Deficits, Debt, and the New Politics of Tax Policy
The Constitution grants Congress the power 'to lay and collect taxes, duties, imposts and excises'. From the First Congress until today, conflicts over the size, role and taxing power of government have been at the heart of national politics. This book provides a comprehensive historical account of US tax policy that emphasizes the relationship between taxes and other budget components. It explains how wars, changing conceptions of the domestic role of government, and beliefs about deficits and debt have shaped the modern tax system. The contemporary focus of this book is the partisan battle over budget policy that began in the 1960s and triggered the disconnect between taxes and spending that has plagued the budget ever since. With the US government now facing its most serious deficit and debt challenge in the modern era, partisan debate over taxation is almost completely divorced from fiscal realities.
- Electronic book text
- 12 Nov 2012
- CAMBRIDGE UNIVERSITY PRESS
- Cambridge University Press (Virtual Publishing)

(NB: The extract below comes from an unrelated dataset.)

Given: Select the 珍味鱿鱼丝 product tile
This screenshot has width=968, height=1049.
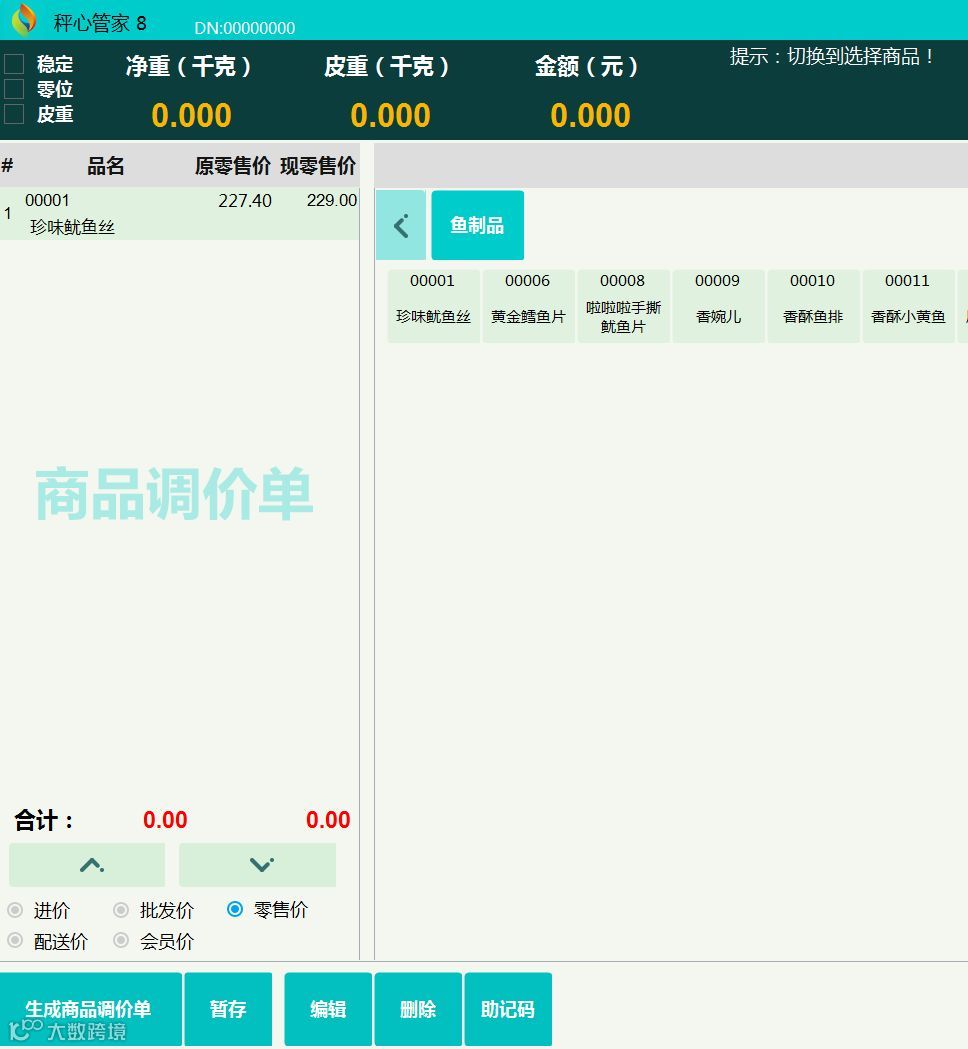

- Cambridge, United Kingdom
- 2 b/w illus. 28 tables
Table of contents
1. A brief history of federal taxation; 2. The stable era - World War II to the 1960s; 3. Destabilizing tax policy - Vietnam and the 1970s; 4. The Reagan strategy - balancing low; 5. The Clinton strategy - balancing high; 6. Bush, Obama, and fiscal deadlock; 7. Reconnecting taxes and budgets.

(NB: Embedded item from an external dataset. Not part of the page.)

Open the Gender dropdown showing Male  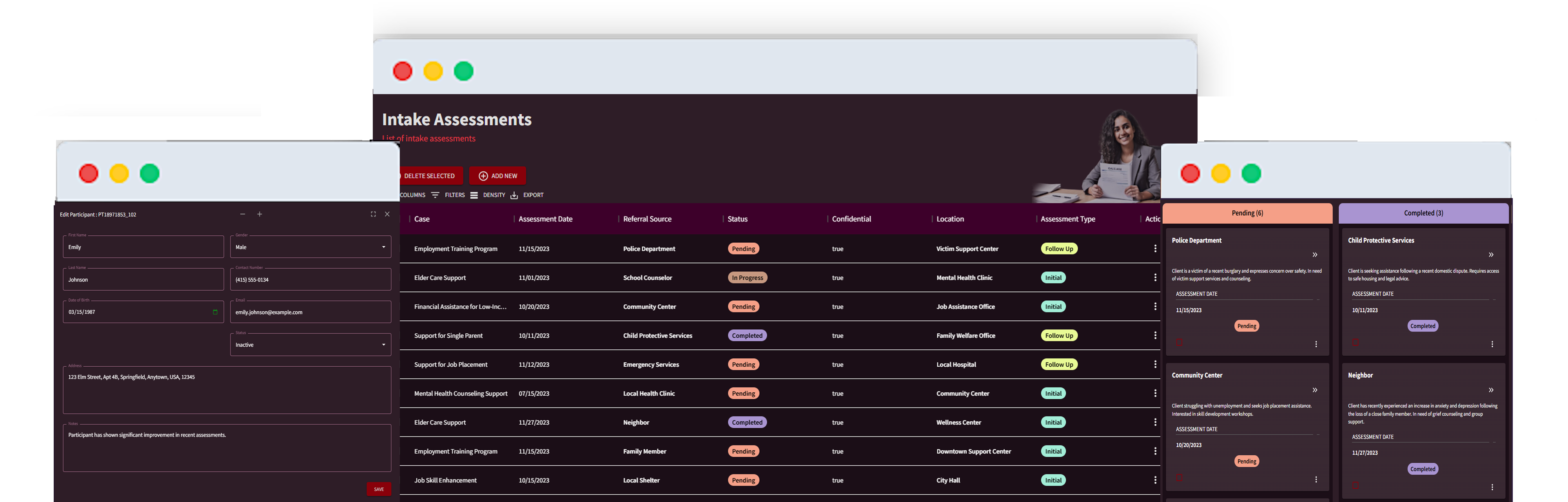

'Ippolito traces how wars, ideas about government size, and attitudes toward deficit finance shaped the US federal tax system. His impressive historic tableau, more descriptive than analytical, covers the Continental Congress (which had no taxing power) to the 2012 elections (when lawmakers lacked the courage to tax). Summing up: recommended. Upper-division undergraduate and graduate students, researchers and faculty.' J. L. Mikesell, Choice 'The decoupling of tax and spending policies, Ippolito persuasively contends, is less a result of inexorable economic or demographic forces than of critical choices made by political elites in the last thirty years of the twentieth century ... Ippolito does occasionally return to the main theme of exploring the causes and consequences of the political disconnect between tax and spending policies, but his central focus is on making a compelling empirical case - and at times a subtle, normative one - for why the United States has lost its fiscal discipline and why it ought to try to regain it.' Ajay K. Mehrotra, The Journal of America History 'Dennis S. Ippolito's Deficits, Debt, and the New Politics of Tax Policy provides a refreshing update and a very important reminder that the United States federal government's financial situation is both insecure in its substance and perhaps woefully inadequate in its ability to respond to structural problems arising in the budget and tax systems. ... The strength of this volume lies in its ability to, in one concise book, integrate the problems, historical and current, in both budgeting and taxation.' John F. Witte, Congress and the Presidency
About Dennis S. Ippolito
Dennis S. Ippolito is Eugene McElvaney Professor of Political Science at Southern Methodist University. Among his previous books are Why Budgets Matter: Budget Policy and American Politics, Uncertain Legacies: Federal Budget Policy from Roosevelt through Reagan, Hidden Spending: The Politics of Federal Credit Programs, Congressional Spending, and The Budget and National Politics. He was awarded the 2010 Aaron B. Wildavsky Award for Lifetime Scholarly Achievement in the Field of Public Budgeting and Finance.